▶ Directions for this task: Reproduce every line of the listing below verbatim, with no changes.

Click-target data:

● ● ● ● ●

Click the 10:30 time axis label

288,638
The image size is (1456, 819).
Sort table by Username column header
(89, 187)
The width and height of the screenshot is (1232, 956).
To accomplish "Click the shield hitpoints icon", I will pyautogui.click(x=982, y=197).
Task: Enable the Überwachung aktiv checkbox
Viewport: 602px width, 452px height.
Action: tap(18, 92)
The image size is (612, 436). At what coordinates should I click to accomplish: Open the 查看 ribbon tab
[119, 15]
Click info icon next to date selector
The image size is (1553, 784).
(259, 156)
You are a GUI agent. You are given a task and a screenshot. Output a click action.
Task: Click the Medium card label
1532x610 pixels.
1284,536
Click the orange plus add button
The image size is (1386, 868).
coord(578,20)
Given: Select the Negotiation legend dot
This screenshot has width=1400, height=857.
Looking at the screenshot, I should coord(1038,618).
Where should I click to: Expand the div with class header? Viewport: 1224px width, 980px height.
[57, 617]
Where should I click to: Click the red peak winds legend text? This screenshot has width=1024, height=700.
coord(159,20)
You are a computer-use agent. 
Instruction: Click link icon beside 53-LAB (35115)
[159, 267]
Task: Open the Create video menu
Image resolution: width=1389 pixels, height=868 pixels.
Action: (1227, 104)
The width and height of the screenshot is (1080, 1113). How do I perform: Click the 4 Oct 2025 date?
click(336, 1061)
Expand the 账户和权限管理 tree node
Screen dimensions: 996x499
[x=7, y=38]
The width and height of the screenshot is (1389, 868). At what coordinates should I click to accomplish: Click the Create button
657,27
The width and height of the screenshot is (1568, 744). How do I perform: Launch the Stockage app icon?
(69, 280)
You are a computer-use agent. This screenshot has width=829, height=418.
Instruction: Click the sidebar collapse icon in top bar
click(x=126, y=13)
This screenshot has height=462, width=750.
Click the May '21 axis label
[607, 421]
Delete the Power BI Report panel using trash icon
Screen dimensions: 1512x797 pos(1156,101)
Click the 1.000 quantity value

● ● ● ● ●

▶ Full response:
Click the 10:30 time axis label

288,638
The image size is (1456, 819).
Sort table by Username column header
(89, 187)
The width and height of the screenshot is (1232, 956).
To accomplish "Click the shield hitpoints icon", I will pyautogui.click(x=982, y=197).
Task: Enable the Überwachung aktiv checkbox
Viewport: 602px width, 452px height.
Action: tap(18, 92)
The image size is (612, 436). At what coordinates should I click to accomplish: Open the 查看 ribbon tab
[119, 15]
Click info icon next to date selector
The image size is (1553, 784).
(259, 156)
You are a GUI agent. You are given a task and a screenshot. Output a click action.
Task: Click the Medium card label
1532x610 pixels.
1284,536
Click the orange plus add button
The image size is (1386, 868).
coord(578,20)
Given: Select the Negotiation legend dot
This screenshot has width=1400, height=857.
Looking at the screenshot, I should coord(1038,618).
Where should I click to: Expand the div with class header? Viewport: 1224px width, 980px height.
[57, 617]
Where should I click to: Click the red peak winds legend text? This screenshot has width=1024, height=700.
coord(159,20)
You are a computer-use agent. 
Instruction: Click link icon beside 53-LAB (35115)
[159, 267]
Task: Open the Create video menu
Image resolution: width=1389 pixels, height=868 pixels.
Action: (1227, 104)
The width and height of the screenshot is (1080, 1113). How do I perform: Click the 4 Oct 2025 date?
click(336, 1061)
Expand the 账户和权限管理 tree node
Screen dimensions: 996x499
[x=7, y=38]
The width and height of the screenshot is (1389, 868). At what coordinates should I click to accomplish: Click the Create button
657,27
The width and height of the screenshot is (1568, 744). How do I perform: Launch the Stockage app icon?
(69, 280)
You are a computer-use agent. This screenshot has width=829, height=418.
Instruction: Click the sidebar collapse icon in top bar
click(x=126, y=13)
This screenshot has height=462, width=750.
Click the May '21 axis label
[607, 421]
Delete the Power BI Report panel using trash icon
Screen dimensions: 1512x797 pos(1156,101)
Click the 1.000 quantity value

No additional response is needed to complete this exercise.